▶ **Work instructions**: All that is wanted is a word-for-word retyping of the lines from the one containing "You are a computer-use agent. Screen" through the end of the material below.

▶ **Provided material**:
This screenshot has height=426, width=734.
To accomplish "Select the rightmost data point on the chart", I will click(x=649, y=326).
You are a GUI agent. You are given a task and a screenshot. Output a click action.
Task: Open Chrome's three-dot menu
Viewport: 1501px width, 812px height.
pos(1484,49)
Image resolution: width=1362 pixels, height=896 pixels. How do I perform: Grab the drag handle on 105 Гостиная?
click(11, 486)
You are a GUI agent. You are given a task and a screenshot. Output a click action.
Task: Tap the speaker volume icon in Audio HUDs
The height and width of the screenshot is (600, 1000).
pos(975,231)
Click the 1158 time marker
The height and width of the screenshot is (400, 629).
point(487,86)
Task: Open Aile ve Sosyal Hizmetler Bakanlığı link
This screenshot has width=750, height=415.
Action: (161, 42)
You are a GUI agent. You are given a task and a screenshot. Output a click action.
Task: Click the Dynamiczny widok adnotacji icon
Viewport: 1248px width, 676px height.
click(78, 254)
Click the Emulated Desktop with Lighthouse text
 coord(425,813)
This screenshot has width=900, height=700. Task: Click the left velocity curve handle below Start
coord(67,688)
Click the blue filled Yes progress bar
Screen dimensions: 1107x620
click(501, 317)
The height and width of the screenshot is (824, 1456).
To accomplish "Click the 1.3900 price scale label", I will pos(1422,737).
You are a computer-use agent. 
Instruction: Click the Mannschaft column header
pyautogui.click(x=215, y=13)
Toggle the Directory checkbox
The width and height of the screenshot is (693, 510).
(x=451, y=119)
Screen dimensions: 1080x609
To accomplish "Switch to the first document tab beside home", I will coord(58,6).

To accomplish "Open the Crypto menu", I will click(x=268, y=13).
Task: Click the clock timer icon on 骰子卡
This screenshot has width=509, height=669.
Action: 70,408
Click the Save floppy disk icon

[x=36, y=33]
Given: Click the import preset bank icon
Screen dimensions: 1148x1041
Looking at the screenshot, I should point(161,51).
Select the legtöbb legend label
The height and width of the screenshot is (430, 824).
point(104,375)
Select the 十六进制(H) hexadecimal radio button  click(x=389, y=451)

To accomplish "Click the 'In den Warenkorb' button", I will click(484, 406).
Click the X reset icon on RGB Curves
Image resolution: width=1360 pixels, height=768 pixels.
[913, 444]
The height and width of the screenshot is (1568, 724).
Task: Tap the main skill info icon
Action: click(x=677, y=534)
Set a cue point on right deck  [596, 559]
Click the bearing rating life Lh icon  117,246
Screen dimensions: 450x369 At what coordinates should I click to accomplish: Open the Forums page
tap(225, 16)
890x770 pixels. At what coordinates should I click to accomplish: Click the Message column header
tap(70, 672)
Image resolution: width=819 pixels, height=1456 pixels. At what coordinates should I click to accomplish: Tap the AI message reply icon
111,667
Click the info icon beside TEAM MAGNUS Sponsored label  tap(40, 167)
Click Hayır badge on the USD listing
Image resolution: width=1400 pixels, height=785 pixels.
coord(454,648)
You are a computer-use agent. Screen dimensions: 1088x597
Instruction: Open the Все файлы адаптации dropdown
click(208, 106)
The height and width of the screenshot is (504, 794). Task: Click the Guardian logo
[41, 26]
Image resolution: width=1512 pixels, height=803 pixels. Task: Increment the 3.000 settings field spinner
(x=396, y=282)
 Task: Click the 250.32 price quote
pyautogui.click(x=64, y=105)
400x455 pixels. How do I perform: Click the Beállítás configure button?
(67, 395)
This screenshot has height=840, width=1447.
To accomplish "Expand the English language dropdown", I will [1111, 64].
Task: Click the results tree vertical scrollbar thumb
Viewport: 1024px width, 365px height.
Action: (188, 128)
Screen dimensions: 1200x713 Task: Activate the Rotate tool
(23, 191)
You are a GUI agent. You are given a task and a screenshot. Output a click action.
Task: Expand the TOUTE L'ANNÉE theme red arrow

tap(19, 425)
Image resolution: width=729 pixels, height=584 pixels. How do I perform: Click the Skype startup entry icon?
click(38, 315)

▶ **Response below**:
You are a computer-use agent. Screen dimensions: 1088x597
Instruction: Open the Все файлы адаптации dropdown
click(208, 106)
The height and width of the screenshot is (504, 794). Task: Click the Guardian logo
[41, 26]
Image resolution: width=1512 pixels, height=803 pixels. Task: Increment the 3.000 settings field spinner
(x=396, y=282)
 Task: Click the 250.32 price quote
pyautogui.click(x=64, y=105)
400x455 pixels. How do I perform: Click the Beállítás configure button?
(67, 395)
This screenshot has height=840, width=1447.
To accomplish "Expand the English language dropdown", I will [1111, 64].
Task: Click the results tree vertical scrollbar thumb
Viewport: 1024px width, 365px height.
Action: (188, 128)
Screen dimensions: 1200x713 Task: Activate the Rotate tool
(23, 191)
You are a GUI agent. You are given a task and a screenshot. Output a click action.
Task: Expand the TOUTE L'ANNÉE theme red arrow

tap(19, 425)
Image resolution: width=729 pixels, height=584 pixels. How do I perform: Click the Skype startup entry icon?
click(38, 315)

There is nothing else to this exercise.